Signs of buyer interest in wake of shares rout

The People’s Bank of China has  pumped more money into the market this week. Photo by Reuters.
The People’s Bank of China has pumped more money into the market this week. Photo by Reuters.
Bargain hunters are likely to return to Wall Street this morning to snap up some bargains after a rout on global sharemarkets this week.

Craigs Investment Partners broker Peter McIntyre said yesterday the S&P 500 closed at its lowest point in more than a year as US oil prices plummeted to 2003 lows.

However, at the end of the trading day, there were signs of investors wanting to buy into the market.

Energy stocks were up in Australia in afternoon trading, mainly from institutions being prepared to buy and wait, he said.

Asian stocks also opened higher but the Chinese market was down.

The New Zealand sharemarket was the only one to be in positive territory on a rolling three-month average, figures released yesterday showed.

The NZX50 was up 3.7% for the period, compared with the ASX200's 7.5% drop, the Nasdaq was down 11.1%, the S&P 500 down 10.1% and the British FTSE100 down 10.6%.

Mr McIntyre said that New Zealand's NZX was unsophisticated compared with overseas markets.

It did not have many financial tools, such as put options, which investors overseas had access to when trading.

The lack of sophistication also meant less volatility.

"Post 1987, companies don't have big flash buildings in Auckland and share certificates you would light your fire with at night. The likelihood of any company going bankrupt now is remote on our exchange moving into the 21st century.''

China remained a major cause of the market volatility, after the Chinese Government stepped in and stopped trading earlier in the year, he said.

It was also important to remember the huge amount of fiscal stimulus poured into the US economy in past years.

Some of the US market volatility could be down to margin calls where people had borrowed to invest in a rising sharemarket.

As the market dropped, banks had called in some of their money and investors with debt had to sell shares to pay back the money they borrowed, Mr McIntyre said.

The Chinese currency also had a volatile start to 2016, but the People's Bank of China (PBOC) has kept a steady course for the yuan's daily midpoint fix, from which it can vary by up to 2%, for two weeks.

The Thursday fix was barely changed at 6.5585 yuan per $US1.

The central bank was also generous with liquidity before the Chinese New Year holiday by injecting a net 315 billion yuan ($NZ74.4billion) into the banking system for the week, a much larger amount of cash than it provided before the holiday period last year.

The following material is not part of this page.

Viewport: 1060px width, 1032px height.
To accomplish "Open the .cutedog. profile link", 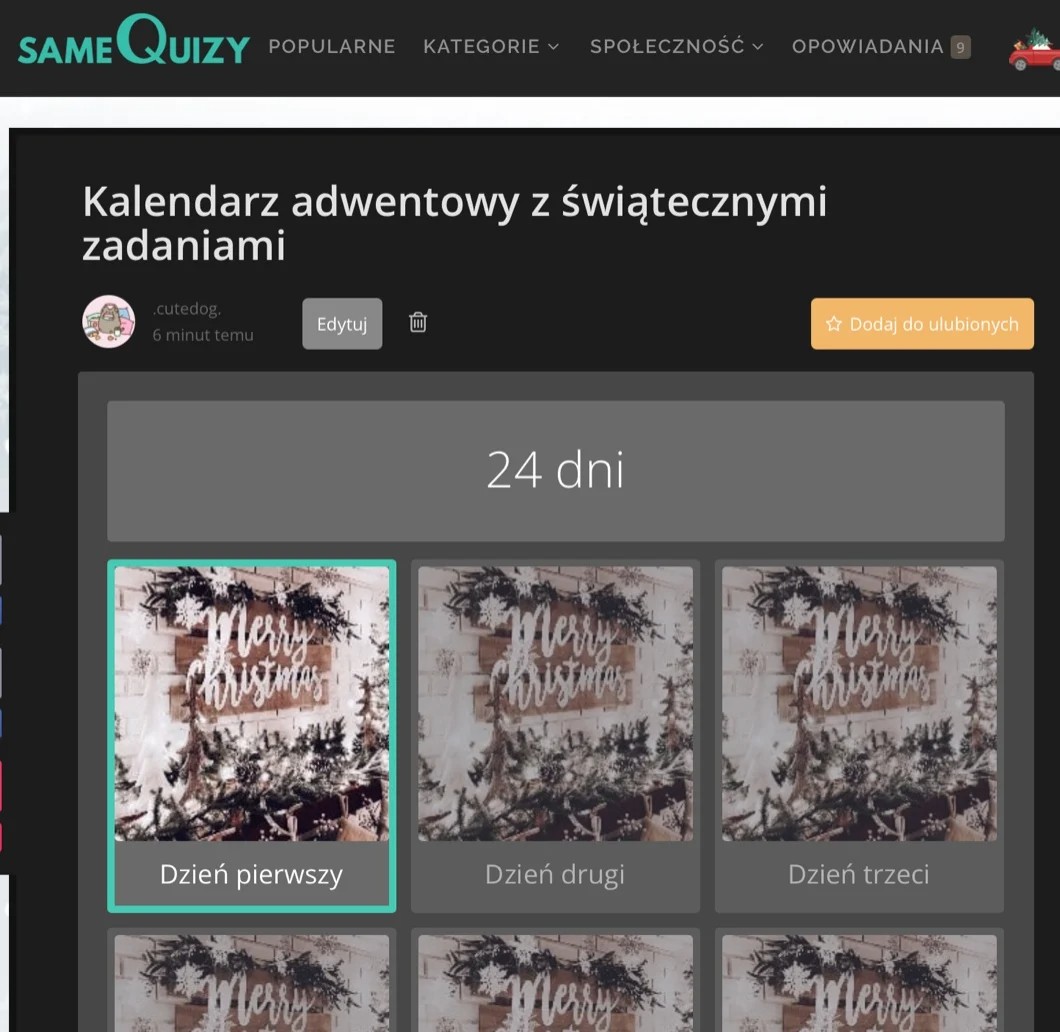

The PBOC has acted aggressively to deter speculators from shorting the yuan, which has fallen about 5% since August and encouraged a destabilising outflow of capital.

On Wednesday, the central bank said that it would improve policy co-ordination to promote economic growth and curb financial risks, though it provided no details on steps or timing.

Two surprise yuan devaluations in six months and a cooling economy have only reinforced market expectations that something will have to give.

Speculators have taken to using the yuan's cheaper offshore forwards market to wager China will finally devalue the currency around March or April.